TASK STATEMENT:
Copy every row below verbatim, line for line.
┌────────
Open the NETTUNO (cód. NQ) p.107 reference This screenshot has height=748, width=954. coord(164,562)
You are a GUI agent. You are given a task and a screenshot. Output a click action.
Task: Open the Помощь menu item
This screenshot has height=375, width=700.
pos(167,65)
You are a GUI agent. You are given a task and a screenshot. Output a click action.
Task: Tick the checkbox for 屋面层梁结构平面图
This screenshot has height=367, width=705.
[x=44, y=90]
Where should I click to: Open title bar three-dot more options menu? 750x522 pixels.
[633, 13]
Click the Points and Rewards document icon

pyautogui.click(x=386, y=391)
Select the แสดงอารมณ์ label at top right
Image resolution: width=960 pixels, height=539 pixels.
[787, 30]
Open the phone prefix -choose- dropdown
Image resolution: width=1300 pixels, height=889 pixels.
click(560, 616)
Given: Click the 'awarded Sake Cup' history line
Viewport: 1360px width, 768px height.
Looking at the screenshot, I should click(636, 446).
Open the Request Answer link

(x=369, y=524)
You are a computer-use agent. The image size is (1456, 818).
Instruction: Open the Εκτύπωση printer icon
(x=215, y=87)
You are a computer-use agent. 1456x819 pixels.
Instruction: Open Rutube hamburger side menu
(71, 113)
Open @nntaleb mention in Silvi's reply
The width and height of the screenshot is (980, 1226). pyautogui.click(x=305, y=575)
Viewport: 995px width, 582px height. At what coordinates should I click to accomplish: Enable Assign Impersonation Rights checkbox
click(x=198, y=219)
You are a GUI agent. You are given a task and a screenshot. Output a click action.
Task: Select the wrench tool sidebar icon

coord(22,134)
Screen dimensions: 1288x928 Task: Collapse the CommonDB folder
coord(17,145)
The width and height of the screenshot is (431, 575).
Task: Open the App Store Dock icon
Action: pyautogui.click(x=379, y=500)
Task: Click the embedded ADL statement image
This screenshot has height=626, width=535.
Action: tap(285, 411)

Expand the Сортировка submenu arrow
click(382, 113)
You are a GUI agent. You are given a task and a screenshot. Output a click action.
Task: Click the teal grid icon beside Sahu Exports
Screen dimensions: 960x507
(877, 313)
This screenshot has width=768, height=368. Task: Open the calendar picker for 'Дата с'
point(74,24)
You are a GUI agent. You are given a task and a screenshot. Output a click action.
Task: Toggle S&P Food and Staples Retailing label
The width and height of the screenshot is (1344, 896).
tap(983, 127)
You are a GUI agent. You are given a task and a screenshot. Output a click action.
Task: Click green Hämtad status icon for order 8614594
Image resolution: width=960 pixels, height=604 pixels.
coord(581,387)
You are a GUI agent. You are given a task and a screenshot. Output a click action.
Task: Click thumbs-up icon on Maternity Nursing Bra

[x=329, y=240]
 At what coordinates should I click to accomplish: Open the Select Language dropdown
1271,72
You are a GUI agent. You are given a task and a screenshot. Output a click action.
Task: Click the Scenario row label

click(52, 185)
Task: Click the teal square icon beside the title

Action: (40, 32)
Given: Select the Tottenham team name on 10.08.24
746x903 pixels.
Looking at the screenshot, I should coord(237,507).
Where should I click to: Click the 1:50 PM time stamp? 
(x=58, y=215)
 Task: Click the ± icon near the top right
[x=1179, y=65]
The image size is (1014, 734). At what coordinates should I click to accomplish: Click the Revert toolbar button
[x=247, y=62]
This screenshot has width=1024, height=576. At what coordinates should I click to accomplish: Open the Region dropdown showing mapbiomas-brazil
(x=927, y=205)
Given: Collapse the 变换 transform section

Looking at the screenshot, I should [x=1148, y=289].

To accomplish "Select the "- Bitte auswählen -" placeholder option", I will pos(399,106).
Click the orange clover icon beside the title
└────────
SOLUTION FOR THIS TASK:
Open the NETTUNO (cód. NQ) p.107 reference This screenshot has height=748, width=954. coord(164,562)
You are a GUI agent. You are given a task and a screenshot. Output a click action.
Task: Open the Помощь menu item
This screenshot has height=375, width=700.
pos(167,65)
You are a GUI agent. You are given a task and a screenshot. Output a click action.
Task: Tick the checkbox for 屋面层梁结构平面图
This screenshot has height=367, width=705.
[x=44, y=90]
Where should I click to: Open title bar three-dot more options menu? 750x522 pixels.
[633, 13]
Click the Points and Rewards document icon

pyautogui.click(x=386, y=391)
Select the แสดงอารมณ์ label at top right
Image resolution: width=960 pixels, height=539 pixels.
[787, 30]
Open the phone prefix -choose- dropdown
Image resolution: width=1300 pixels, height=889 pixels.
click(560, 616)
Given: Click the 'awarded Sake Cup' history line
Viewport: 1360px width, 768px height.
Looking at the screenshot, I should click(636, 446).
Open the Request Answer link

(x=369, y=524)
You are a computer-use agent. The image size is (1456, 818).
Instruction: Open the Εκτύπωση printer icon
(x=215, y=87)
You are a computer-use agent. 1456x819 pixels.
Instruction: Open Rutube hamburger side menu
(71, 113)
Open @nntaleb mention in Silvi's reply
The width and height of the screenshot is (980, 1226). pyautogui.click(x=305, y=575)
Viewport: 995px width, 582px height. At what coordinates should I click to accomplish: Enable Assign Impersonation Rights checkbox
click(x=198, y=219)
You are a GUI agent. You are given a task and a screenshot. Output a click action.
Task: Select the wrench tool sidebar icon

coord(22,134)
Screen dimensions: 1288x928 Task: Collapse the CommonDB folder
coord(17,145)
The width and height of the screenshot is (431, 575).
Task: Open the App Store Dock icon
Action: pyautogui.click(x=379, y=500)
Task: Click the embedded ADL statement image
This screenshot has height=626, width=535.
Action: tap(285, 411)

Expand the Сортировка submenu arrow
click(382, 113)
You are a GUI agent. You are given a task and a screenshot. Output a click action.
Task: Click the teal grid icon beside Sahu Exports
Screen dimensions: 960x507
(877, 313)
This screenshot has width=768, height=368. Task: Open the calendar picker for 'Дата с'
point(74,24)
You are a GUI agent. You are given a task and a screenshot. Output a click action.
Task: Toggle S&P Food and Staples Retailing label
The width and height of the screenshot is (1344, 896).
tap(983, 127)
You are a GUI agent. You are given a task and a screenshot. Output a click action.
Task: Click green Hämtad status icon for order 8614594
Image resolution: width=960 pixels, height=604 pixels.
coord(581,387)
You are a GUI agent. You are given a task and a screenshot. Output a click action.
Task: Click thumbs-up icon on Maternity Nursing Bra

[x=329, y=240]
 At what coordinates should I click to accomplish: Open the Select Language dropdown
1271,72
You are a GUI agent. You are given a task and a screenshot. Output a click action.
Task: Click the Scenario row label

click(52, 185)
Task: Click the teal square icon beside the title

Action: (40, 32)
Given: Select the Tottenham team name on 10.08.24
746x903 pixels.
Looking at the screenshot, I should coord(237,507).
Where should I click to: Click the 1:50 PM time stamp? 
(x=58, y=215)
 Task: Click the ± icon near the top right
[x=1179, y=65]
The image size is (1014, 734). At what coordinates should I click to accomplish: Click the Revert toolbar button
[x=247, y=62]
This screenshot has width=1024, height=576. At what coordinates should I click to accomplish: Open the Region dropdown showing mapbiomas-brazil
(x=927, y=205)
Given: Collapse the 变换 transform section

Looking at the screenshot, I should [x=1148, y=289].

To accomplish "Select the "- Bitte auswählen -" placeholder option", I will pos(399,106).
Click the orange clover icon beside the title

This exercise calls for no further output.